Please copy exactly the lines from the first in the records through the line that contains "Given: Collapse the General section", but not the pictures.

Excerpted records
——————

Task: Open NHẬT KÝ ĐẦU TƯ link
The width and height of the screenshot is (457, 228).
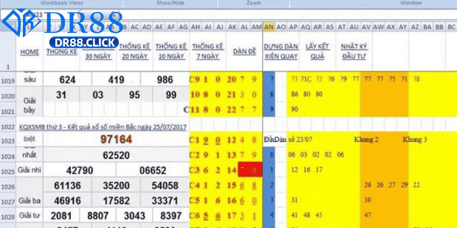Action: (x=354, y=52)
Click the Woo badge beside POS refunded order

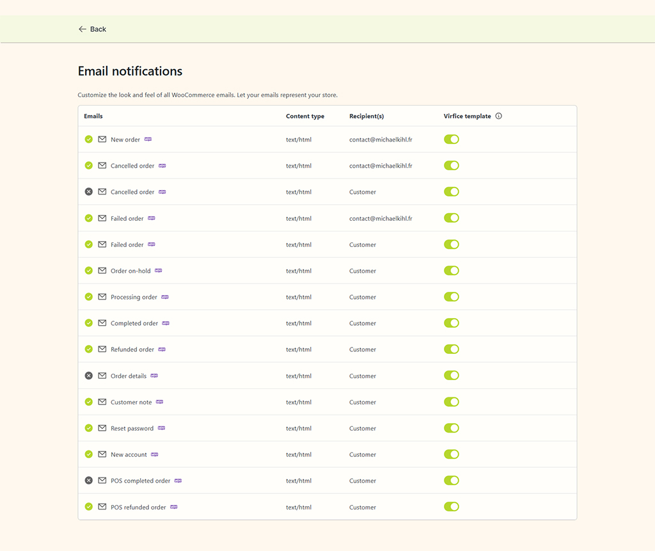pyautogui.click(x=174, y=507)
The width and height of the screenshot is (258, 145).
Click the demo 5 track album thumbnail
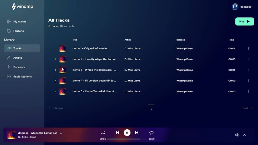pos(62,91)
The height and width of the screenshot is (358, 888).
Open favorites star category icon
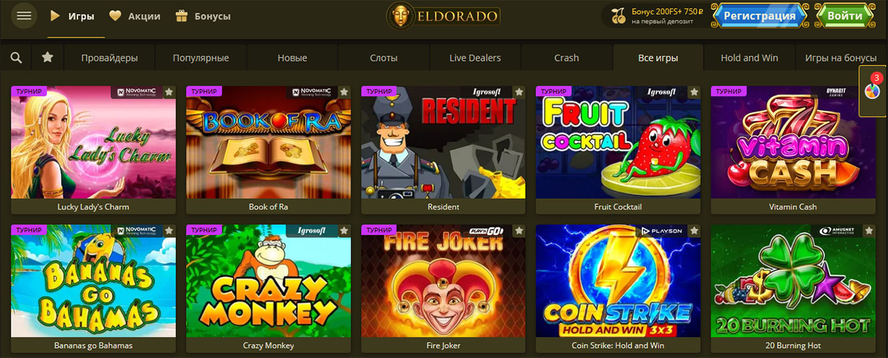[x=47, y=58]
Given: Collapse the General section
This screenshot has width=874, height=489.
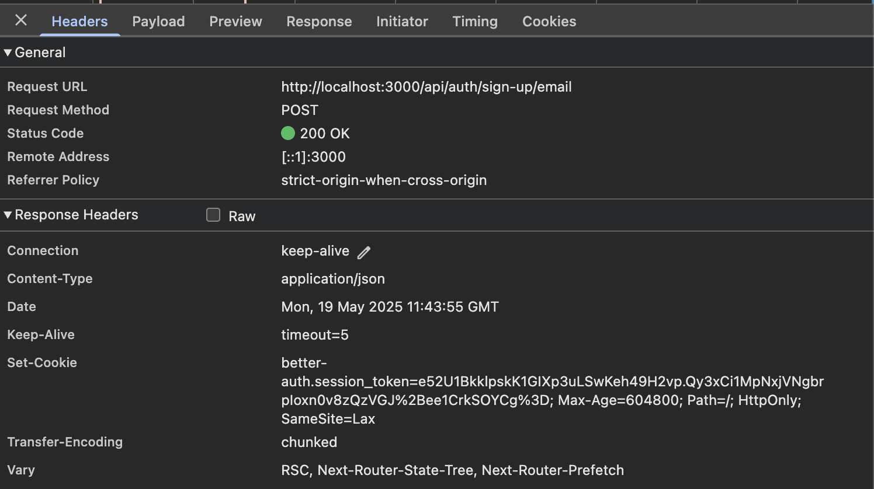Looking at the screenshot, I should pyautogui.click(x=8, y=53).
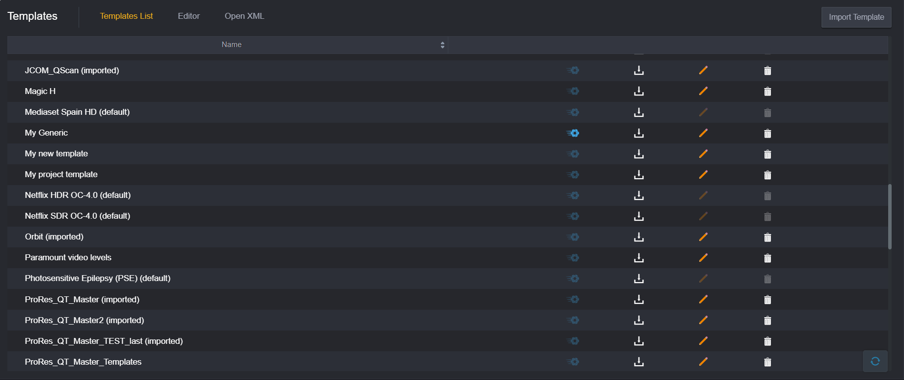Toggle the active gear icon for My Generic

click(573, 133)
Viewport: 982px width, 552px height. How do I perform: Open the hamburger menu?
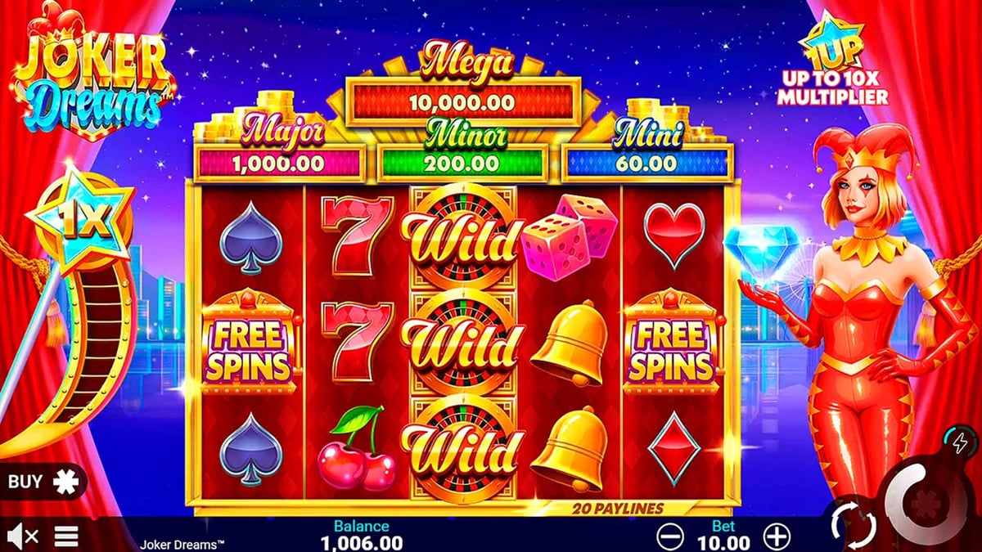click(x=66, y=536)
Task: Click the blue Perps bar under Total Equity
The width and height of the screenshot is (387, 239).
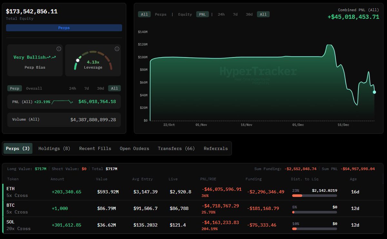Action: [x=64, y=28]
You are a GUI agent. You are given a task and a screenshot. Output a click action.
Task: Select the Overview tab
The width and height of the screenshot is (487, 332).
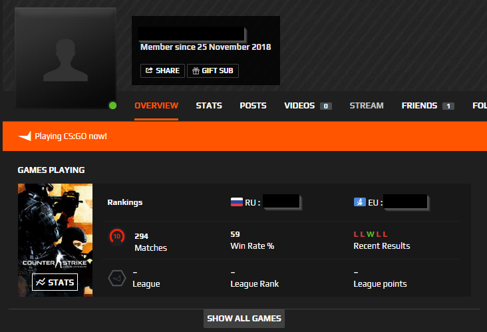[156, 106]
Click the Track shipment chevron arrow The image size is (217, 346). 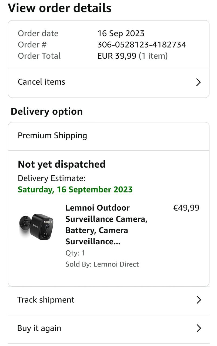199,300

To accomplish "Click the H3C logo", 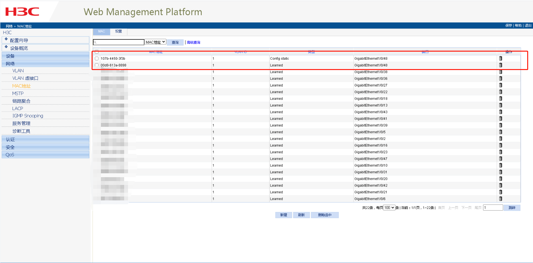I will 22,12.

——————

Answer space
Task: Open NHẬT KÝ ĐẦU TƯ link
The width and height of the screenshot is (457, 228).
Action: (x=354, y=52)
Click the Woo badge beside POS refunded order

pyautogui.click(x=174, y=507)
The width and height of the screenshot is (258, 145).
Click the demo 5 track album thumbnail
pos(62,91)
The height and width of the screenshot is (358, 888).
Open favorites star category icon
[x=47, y=58]
Given: Collapse the General section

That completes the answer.